Alors que l’électrification des usages patine dans l’Hexagone, l’énergéticien cherche à attirer les acteurs du numérique pour écouler sa production nucléaire. Il vient ainsi de lever le voile sur trois sites prêts à l’emploi pour accueillir des data centers.EDF entend bien faire des data centers, devenus le nerf de la guerre dans la course à l'intelligence artificielle, un véritable relais de croissance. Le groupe tricolore mise en effet sur leur déploiement pour écouler sa production nucléaire, dans un contexte où l'électrification des usages, censée doper la demande en électricité, patine. Et ce, en raison d'une plus lente décarbonation de l'industrie, d'un marché de l'hydrogène encore inexistant et du plongeon des ventes de véhicules électriques en France.
Dans cette optique, l'électricien vient de lancer officiellement un appel à manifestation d'intérêt (AMI) pour accueillir, sur ses propres terrains, des centres de données dont la puissance sera supérieure à plusieurs centaines de mégawatts. Trois emplacements ont d'ores et déjà été identifiés.

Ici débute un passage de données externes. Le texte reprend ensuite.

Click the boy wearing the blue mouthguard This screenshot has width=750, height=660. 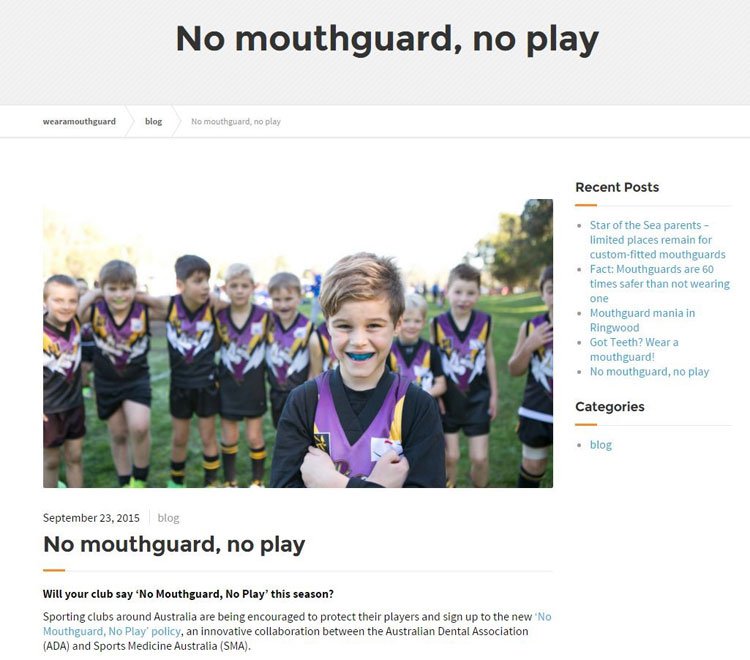click(x=359, y=373)
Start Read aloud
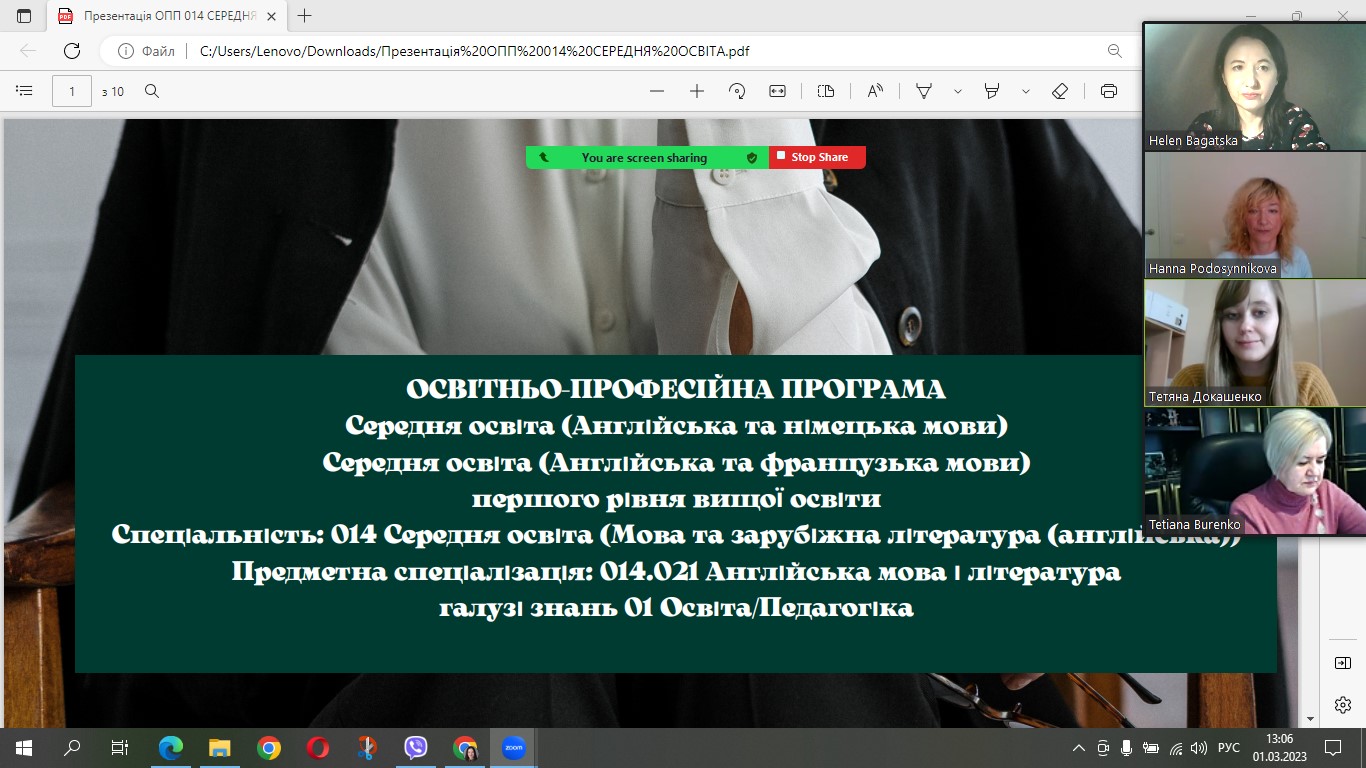Viewport: 1366px width, 768px height. [x=875, y=91]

L'un se trouve sur le site de Montereau-Vallée-de-la-Seine, en Seine-et-Marne, à une centaine de kilomètres au sud-est de Paris. Les deux autres se situent sur ceux de La Maxe et de Richemont, en Moselle. Des localisations qui pourraient attirer des data centers de forte puissance dédiés principalement à l'entraînement des algorithmes d'IA.
Trois autres sites à venir
En effet, ces infrastructures n'ont pas les mêmes contraintes en termes de délais de communication que les data centers classiques et peuvent donc se situer plus loin des centres d'affaires. Un changement de paradigme à l'heure où l'écrasante majorité des centres de données se situent aujourd'hui en Ile-de-France et, dans une moindre mesure, à Marseille, souvent présentée comme la « porte d'entrée » des grands câbles sous-marins de télécommunication reliant l'Europe aux autres continents.